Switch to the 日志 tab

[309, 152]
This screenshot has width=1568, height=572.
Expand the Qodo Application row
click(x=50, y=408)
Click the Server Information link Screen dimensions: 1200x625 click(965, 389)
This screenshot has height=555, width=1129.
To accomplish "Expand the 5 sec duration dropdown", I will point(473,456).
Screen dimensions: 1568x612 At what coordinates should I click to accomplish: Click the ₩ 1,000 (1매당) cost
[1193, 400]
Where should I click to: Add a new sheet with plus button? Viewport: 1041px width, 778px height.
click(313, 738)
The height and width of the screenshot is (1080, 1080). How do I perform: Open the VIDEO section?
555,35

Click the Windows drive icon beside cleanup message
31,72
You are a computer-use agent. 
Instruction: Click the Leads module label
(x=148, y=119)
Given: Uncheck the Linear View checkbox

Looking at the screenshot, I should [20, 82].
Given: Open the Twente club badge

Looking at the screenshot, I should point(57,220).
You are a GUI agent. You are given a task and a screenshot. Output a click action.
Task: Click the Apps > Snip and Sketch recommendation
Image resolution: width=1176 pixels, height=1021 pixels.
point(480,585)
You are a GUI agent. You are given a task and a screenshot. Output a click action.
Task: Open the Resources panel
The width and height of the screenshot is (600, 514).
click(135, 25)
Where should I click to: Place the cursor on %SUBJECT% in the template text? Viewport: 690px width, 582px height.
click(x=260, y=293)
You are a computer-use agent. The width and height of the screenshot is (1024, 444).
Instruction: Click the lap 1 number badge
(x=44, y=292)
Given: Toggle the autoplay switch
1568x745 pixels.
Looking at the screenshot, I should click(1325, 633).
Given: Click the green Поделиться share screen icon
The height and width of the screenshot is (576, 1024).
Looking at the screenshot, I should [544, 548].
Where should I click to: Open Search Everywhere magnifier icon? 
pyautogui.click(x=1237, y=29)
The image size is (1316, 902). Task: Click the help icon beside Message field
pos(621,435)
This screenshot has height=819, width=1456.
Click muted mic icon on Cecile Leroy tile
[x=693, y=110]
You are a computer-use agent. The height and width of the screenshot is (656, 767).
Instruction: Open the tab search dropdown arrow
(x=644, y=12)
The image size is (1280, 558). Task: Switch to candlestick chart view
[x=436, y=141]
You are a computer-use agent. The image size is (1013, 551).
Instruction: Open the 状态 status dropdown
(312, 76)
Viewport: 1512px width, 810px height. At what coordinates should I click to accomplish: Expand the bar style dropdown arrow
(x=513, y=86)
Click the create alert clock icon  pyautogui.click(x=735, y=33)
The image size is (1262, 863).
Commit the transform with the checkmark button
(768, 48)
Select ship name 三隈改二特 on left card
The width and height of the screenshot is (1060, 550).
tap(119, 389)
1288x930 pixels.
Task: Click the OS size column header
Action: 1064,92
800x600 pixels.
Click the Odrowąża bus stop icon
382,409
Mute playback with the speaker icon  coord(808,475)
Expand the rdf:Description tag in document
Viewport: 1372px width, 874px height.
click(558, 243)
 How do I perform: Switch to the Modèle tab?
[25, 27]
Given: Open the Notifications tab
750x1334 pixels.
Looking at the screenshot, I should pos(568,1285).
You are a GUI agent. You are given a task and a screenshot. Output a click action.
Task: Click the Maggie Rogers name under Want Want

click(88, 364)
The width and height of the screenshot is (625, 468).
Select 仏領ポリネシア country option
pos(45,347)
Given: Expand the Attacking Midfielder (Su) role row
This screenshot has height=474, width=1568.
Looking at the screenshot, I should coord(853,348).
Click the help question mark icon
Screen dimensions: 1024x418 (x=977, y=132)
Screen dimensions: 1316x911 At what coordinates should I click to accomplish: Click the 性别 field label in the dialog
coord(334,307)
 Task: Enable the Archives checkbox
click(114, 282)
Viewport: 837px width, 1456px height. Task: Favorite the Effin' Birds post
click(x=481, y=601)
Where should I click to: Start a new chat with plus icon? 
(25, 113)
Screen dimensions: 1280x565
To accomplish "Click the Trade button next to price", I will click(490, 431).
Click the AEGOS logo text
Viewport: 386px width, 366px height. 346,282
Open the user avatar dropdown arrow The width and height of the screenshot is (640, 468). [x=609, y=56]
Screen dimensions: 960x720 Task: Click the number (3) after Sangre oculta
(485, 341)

### [What is needed]
The records need to be copied exactly, with no line left out.

### [Solution below]
Switch to the 日志 tab

[309, 152]
This screenshot has width=1568, height=572.
Expand the Qodo Application row
click(x=50, y=408)
Click the Server Information link Screen dimensions: 1200x625 click(965, 389)
This screenshot has height=555, width=1129.
To accomplish "Expand the 5 sec duration dropdown", I will point(473,456).
Screen dimensions: 1568x612 At what coordinates should I click to accomplish: Click the ₩ 1,000 (1매당) cost
[1193, 400]
Where should I click to: Add a new sheet with plus button? Viewport: 1041px width, 778px height.
click(313, 738)
The height and width of the screenshot is (1080, 1080). How do I perform: Open the VIDEO section?
555,35

Click the Windows drive icon beside cleanup message
31,72
You are a computer-use agent. 
Instruction: Click the Leads module label
(x=148, y=119)
Given: Uncheck the Linear View checkbox

Looking at the screenshot, I should [20, 82].
Given: Open the Twente club badge

Looking at the screenshot, I should point(57,220).
You are a GUI agent. You are given a task and a screenshot. Output a click action.
Task: Click the Apps > Snip and Sketch recommendation
Image resolution: width=1176 pixels, height=1021 pixels.
point(480,585)
You are a GUI agent. You are given a task and a screenshot. Output a click action.
Task: Open the Resources panel
The width and height of the screenshot is (600, 514).
click(135, 25)
Where should I click to: Place the cursor on %SUBJECT% in the template text? Viewport: 690px width, 582px height.
click(x=260, y=293)
You are a computer-use agent. The width and height of the screenshot is (1024, 444).
Instruction: Click the lap 1 number badge
(x=44, y=292)
Given: Toggle the autoplay switch
1568x745 pixels.
Looking at the screenshot, I should click(1325, 633).
Given: Click the green Поделиться share screen icon
The height and width of the screenshot is (576, 1024).
Looking at the screenshot, I should [544, 548].
Where should I click to: Open Search Everywhere magnifier icon? 
pyautogui.click(x=1237, y=29)
The image size is (1316, 902). Task: Click the help icon beside Message field
pos(621,435)
This screenshot has height=819, width=1456.
Click muted mic icon on Cecile Leroy tile
[x=693, y=110]
You are a computer-use agent. The height and width of the screenshot is (656, 767).
Instruction: Open the tab search dropdown arrow
(x=644, y=12)
The image size is (1280, 558). Task: Switch to candlestick chart view
[x=436, y=141]
You are a computer-use agent. The image size is (1013, 551).
Instruction: Open the 状态 status dropdown
(312, 76)
Viewport: 1512px width, 810px height. At what coordinates should I click to accomplish: Expand the bar style dropdown arrow
(x=513, y=86)
Click the create alert clock icon  pyautogui.click(x=735, y=33)
The image size is (1262, 863).
Commit the transform with the checkmark button
(768, 48)
Select ship name 三隈改二特 on left card
The width and height of the screenshot is (1060, 550).
tap(119, 389)
1288x930 pixels.
Task: Click the OS size column header
Action: 1064,92
800x600 pixels.
Click the Odrowąża bus stop icon
382,409
Mute playback with the speaker icon  coord(808,475)
Expand the rdf:Description tag in document
Viewport: 1372px width, 874px height.
click(558, 243)
 How do I perform: Switch to the Modèle tab?
[25, 27]
Given: Open the Notifications tab
750x1334 pixels.
Looking at the screenshot, I should pos(568,1285).
You are a GUI agent. You are given a task and a screenshot. Output a click action.
Task: Click the Maggie Rogers name under Want Want

click(88, 364)
The width and height of the screenshot is (625, 468).
Select 仏領ポリネシア country option
pos(45,347)
Given: Expand the Attacking Midfielder (Su) role row
This screenshot has height=474, width=1568.
Looking at the screenshot, I should coord(853,348).
Click the help question mark icon
Screen dimensions: 1024x418 (x=977, y=132)
Screen dimensions: 1316x911 At what coordinates should I click to accomplish: Click the 性别 field label in the dialog
coord(334,307)
 Task: Enable the Archives checkbox
click(114, 282)
Viewport: 837px width, 1456px height. Task: Favorite the Effin' Birds post
click(x=481, y=601)
Where should I click to: Start a new chat with plus icon? 
(25, 113)
Screen dimensions: 1280x565
To accomplish "Click the Trade button next to price", I will click(490, 431).
Click the AEGOS logo text
Viewport: 386px width, 366px height. 346,282
Open the user avatar dropdown arrow The width and height of the screenshot is (640, 468). [x=609, y=56]
Screen dimensions: 960x720 Task: Click the number (3) after Sangre oculta
(485, 341)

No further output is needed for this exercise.